*** Opening INFORMATION SUPPLIED ***

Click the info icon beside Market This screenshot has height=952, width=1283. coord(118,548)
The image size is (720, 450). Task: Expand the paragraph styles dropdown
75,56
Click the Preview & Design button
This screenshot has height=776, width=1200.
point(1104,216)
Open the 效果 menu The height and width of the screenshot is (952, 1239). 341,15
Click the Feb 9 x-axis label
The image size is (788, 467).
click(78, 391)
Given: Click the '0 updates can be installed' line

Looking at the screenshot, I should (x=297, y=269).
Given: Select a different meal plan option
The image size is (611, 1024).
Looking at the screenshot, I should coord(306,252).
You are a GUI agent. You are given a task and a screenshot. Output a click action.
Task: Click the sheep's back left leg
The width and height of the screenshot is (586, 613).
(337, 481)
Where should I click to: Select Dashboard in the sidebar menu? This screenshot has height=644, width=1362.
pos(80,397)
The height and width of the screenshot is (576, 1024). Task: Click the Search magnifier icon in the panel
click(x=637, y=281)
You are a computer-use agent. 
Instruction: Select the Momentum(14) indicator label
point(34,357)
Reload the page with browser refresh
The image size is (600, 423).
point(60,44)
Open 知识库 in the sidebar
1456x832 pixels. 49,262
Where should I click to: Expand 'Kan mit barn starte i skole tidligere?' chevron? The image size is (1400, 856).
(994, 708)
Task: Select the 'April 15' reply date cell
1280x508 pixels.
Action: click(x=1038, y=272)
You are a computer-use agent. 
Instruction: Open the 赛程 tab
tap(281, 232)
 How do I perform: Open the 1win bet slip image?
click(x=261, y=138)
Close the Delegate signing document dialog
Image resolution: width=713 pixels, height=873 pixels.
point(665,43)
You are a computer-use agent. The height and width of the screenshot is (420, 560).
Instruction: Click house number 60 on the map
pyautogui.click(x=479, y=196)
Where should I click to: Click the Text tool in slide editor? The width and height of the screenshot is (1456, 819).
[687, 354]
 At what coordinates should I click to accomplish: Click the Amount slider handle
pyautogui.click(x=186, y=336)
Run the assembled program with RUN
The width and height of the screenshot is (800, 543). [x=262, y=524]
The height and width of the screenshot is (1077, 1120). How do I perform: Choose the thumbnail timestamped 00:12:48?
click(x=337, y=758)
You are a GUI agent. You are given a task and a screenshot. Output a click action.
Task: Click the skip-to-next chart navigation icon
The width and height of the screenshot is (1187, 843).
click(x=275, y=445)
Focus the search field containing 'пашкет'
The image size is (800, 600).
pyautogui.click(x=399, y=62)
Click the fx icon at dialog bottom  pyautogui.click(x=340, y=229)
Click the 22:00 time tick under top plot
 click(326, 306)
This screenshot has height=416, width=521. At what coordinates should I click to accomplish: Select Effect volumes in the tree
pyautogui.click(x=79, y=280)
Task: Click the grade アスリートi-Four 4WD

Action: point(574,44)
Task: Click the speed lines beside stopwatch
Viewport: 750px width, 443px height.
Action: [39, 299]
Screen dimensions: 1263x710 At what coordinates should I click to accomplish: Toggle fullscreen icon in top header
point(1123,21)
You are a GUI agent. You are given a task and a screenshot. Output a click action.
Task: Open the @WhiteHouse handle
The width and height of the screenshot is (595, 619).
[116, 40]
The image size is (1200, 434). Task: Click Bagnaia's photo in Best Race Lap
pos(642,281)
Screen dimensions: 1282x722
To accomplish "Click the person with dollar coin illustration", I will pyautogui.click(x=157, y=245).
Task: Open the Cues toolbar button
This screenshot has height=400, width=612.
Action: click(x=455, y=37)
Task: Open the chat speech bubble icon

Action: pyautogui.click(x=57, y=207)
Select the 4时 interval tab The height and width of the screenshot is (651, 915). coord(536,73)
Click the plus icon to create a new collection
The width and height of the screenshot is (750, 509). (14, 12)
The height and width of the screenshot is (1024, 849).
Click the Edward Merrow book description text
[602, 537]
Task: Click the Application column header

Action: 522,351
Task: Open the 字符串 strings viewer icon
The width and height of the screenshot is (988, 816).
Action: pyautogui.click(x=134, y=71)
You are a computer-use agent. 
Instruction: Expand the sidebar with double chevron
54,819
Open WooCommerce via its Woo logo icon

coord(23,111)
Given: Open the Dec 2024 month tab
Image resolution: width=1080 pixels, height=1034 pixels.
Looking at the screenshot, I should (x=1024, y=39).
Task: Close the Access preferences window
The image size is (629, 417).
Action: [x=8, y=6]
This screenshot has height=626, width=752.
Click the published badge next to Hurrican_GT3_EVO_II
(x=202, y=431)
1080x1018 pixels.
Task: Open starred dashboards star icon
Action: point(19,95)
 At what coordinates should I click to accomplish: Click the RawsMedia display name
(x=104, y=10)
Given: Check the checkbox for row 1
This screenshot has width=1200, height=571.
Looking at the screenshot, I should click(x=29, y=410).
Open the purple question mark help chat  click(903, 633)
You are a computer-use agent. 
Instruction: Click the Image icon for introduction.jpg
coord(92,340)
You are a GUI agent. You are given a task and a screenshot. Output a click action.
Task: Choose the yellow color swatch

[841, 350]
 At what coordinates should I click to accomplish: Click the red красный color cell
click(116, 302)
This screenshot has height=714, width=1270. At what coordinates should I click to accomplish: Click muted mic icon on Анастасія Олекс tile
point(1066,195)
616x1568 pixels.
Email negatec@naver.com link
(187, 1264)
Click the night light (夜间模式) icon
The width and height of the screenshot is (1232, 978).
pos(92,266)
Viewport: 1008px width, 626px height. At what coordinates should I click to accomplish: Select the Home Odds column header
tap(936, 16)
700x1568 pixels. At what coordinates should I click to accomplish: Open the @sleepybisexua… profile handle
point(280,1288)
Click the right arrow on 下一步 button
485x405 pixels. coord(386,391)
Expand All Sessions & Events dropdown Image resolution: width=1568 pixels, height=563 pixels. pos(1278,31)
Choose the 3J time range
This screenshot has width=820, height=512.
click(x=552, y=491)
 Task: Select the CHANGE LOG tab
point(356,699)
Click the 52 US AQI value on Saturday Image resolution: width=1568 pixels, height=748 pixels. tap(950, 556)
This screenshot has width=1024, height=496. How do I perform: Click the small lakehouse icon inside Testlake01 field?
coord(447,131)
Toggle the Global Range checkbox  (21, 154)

*** Closing INFORMATION SUPPLIED ***

YOUR INSTRUCTIONS:
Set down every entry exactly as given.

COMPLETED TASK:
Click the info icon beside Market This screenshot has height=952, width=1283. coord(118,548)
The image size is (720, 450). Task: Expand the paragraph styles dropdown
75,56
Click the Preview & Design button
This screenshot has height=776, width=1200.
point(1104,216)
Open the 效果 menu The height and width of the screenshot is (952, 1239). 341,15
Click the Feb 9 x-axis label
The image size is (788, 467).
click(78, 391)
Given: Click the '0 updates can be installed' line

Looking at the screenshot, I should (x=297, y=269).
Given: Select a different meal plan option
The image size is (611, 1024).
Looking at the screenshot, I should coord(306,252).
You are a GUI agent. You are given a task and a screenshot. Output a click action.
Task: Click the sheep's back left leg
The width and height of the screenshot is (586, 613).
(337, 481)
Where should I click to: Select Dashboard in the sidebar menu? This screenshot has height=644, width=1362.
pos(80,397)
The height and width of the screenshot is (576, 1024). Task: Click the Search magnifier icon in the panel
click(x=637, y=281)
You are a computer-use agent. 
Instruction: Select the Momentum(14) indicator label
point(34,357)
Reload the page with browser refresh
The image size is (600, 423).
point(60,44)
Open 知识库 in the sidebar
1456x832 pixels. 49,262
Where should I click to: Expand 'Kan mit barn starte i skole tidligere?' chevron? The image size is (1400, 856).
(994, 708)
Task: Select the 'April 15' reply date cell
1280x508 pixels.
Action: click(x=1038, y=272)
You are a computer-use agent. 
Instruction: Open the 赛程 tab
tap(281, 232)
 How do I perform: Open the 1win bet slip image?
click(x=261, y=138)
Close the Delegate signing document dialog
Image resolution: width=713 pixels, height=873 pixels.
point(665,43)
You are a computer-use agent. The height and width of the screenshot is (420, 560).
Instruction: Click house number 60 on the map
pyautogui.click(x=479, y=196)
Where should I click to: Click the Text tool in slide editor? The width and height of the screenshot is (1456, 819).
[687, 354]
 At what coordinates should I click to accomplish: Click the Amount slider handle
pyautogui.click(x=186, y=336)
Run the assembled program with RUN
The width and height of the screenshot is (800, 543). [x=262, y=524]
The height and width of the screenshot is (1077, 1120). How do I perform: Choose the thumbnail timestamped 00:12:48?
click(x=337, y=758)
You are a GUI agent. You are given a task and a screenshot. Output a click action.
Task: Click the skip-to-next chart navigation icon
The width and height of the screenshot is (1187, 843).
click(x=275, y=445)
Focus the search field containing 'пашкет'
The image size is (800, 600).
pyautogui.click(x=399, y=62)
Click the fx icon at dialog bottom  pyautogui.click(x=340, y=229)
Click the 22:00 time tick under top plot
 click(326, 306)
This screenshot has height=416, width=521. At what coordinates should I click to accomplish: Select Effect volumes in the tree
pyautogui.click(x=79, y=280)
Task: Click the grade アスリートi-Four 4WD

Action: point(574,44)
Task: Click the speed lines beside stopwatch
Viewport: 750px width, 443px height.
Action: [39, 299]
Screen dimensions: 1263x710 At what coordinates should I click to accomplish: Toggle fullscreen icon in top header
point(1123,21)
You are a GUI agent. You are given a task and a screenshot. Output a click action.
Task: Open the @WhiteHouse handle
The width and height of the screenshot is (595, 619).
[116, 40]
The image size is (1200, 434). Task: Click Bagnaia's photo in Best Race Lap
pos(642,281)
Screen dimensions: 1282x722
To accomplish "Click the person with dollar coin illustration", I will pyautogui.click(x=157, y=245).
Task: Open the Cues toolbar button
This screenshot has height=400, width=612.
Action: click(x=455, y=37)
Task: Open the chat speech bubble icon

Action: pyautogui.click(x=57, y=207)
Select the 4时 interval tab The height and width of the screenshot is (651, 915). coord(536,73)
Click the plus icon to create a new collection
The width and height of the screenshot is (750, 509). (14, 12)
The height and width of the screenshot is (1024, 849).
Click the Edward Merrow book description text
[602, 537]
Task: Click the Application column header

Action: 522,351
Task: Open the 字符串 strings viewer icon
The width and height of the screenshot is (988, 816).
Action: pyautogui.click(x=134, y=71)
You are a computer-use agent. 
Instruction: Expand the sidebar with double chevron
54,819
Open WooCommerce via its Woo logo icon

coord(23,111)
Given: Open the Dec 2024 month tab
Image resolution: width=1080 pixels, height=1034 pixels.
Looking at the screenshot, I should (x=1024, y=39).
Task: Close the Access preferences window
The image size is (629, 417).
Action: [x=8, y=6]
This screenshot has height=626, width=752.
Click the published badge next to Hurrican_GT3_EVO_II
(x=202, y=431)
1080x1018 pixels.
Task: Open starred dashboards star icon
Action: point(19,95)
 At what coordinates should I click to accomplish: Click the RawsMedia display name
(x=104, y=10)
Given: Check the checkbox for row 1
This screenshot has width=1200, height=571.
Looking at the screenshot, I should click(x=29, y=410).
Open the purple question mark help chat  click(903, 633)
You are a computer-use agent. 
Instruction: Click the Image icon for introduction.jpg
coord(92,340)
You are a GUI agent. You are given a task and a screenshot. Output a click action.
Task: Choose the yellow color swatch

[841, 350]
 At what coordinates should I click to accomplish: Click the red красный color cell
click(116, 302)
This screenshot has height=714, width=1270. At what coordinates should I click to accomplish: Click muted mic icon on Анастасія Олекс tile
point(1066,195)
616x1568 pixels.
Email negatec@naver.com link
(187, 1264)
Click the night light (夜间模式) icon
The width and height of the screenshot is (1232, 978).
pos(92,266)
Viewport: 1008px width, 626px height. At what coordinates should I click to accomplish: Select the Home Odds column header
tap(936, 16)
700x1568 pixels. At what coordinates should I click to accomplish: Open the @sleepybisexua… profile handle
point(280,1288)
Click the right arrow on 下一步 button
485x405 pixels. coord(386,391)
Expand All Sessions & Events dropdown Image resolution: width=1568 pixels, height=563 pixels. pos(1278,31)
Choose the 3J time range
This screenshot has width=820, height=512.
click(x=552, y=491)
 Task: Select the CHANGE LOG tab
point(356,699)
Click the 52 US AQI value on Saturday Image resolution: width=1568 pixels, height=748 pixels. tap(950, 556)
This screenshot has width=1024, height=496. How do I perform: Click the small lakehouse icon inside Testlake01 field?
coord(447,131)
Toggle the Global Range checkbox  (21, 154)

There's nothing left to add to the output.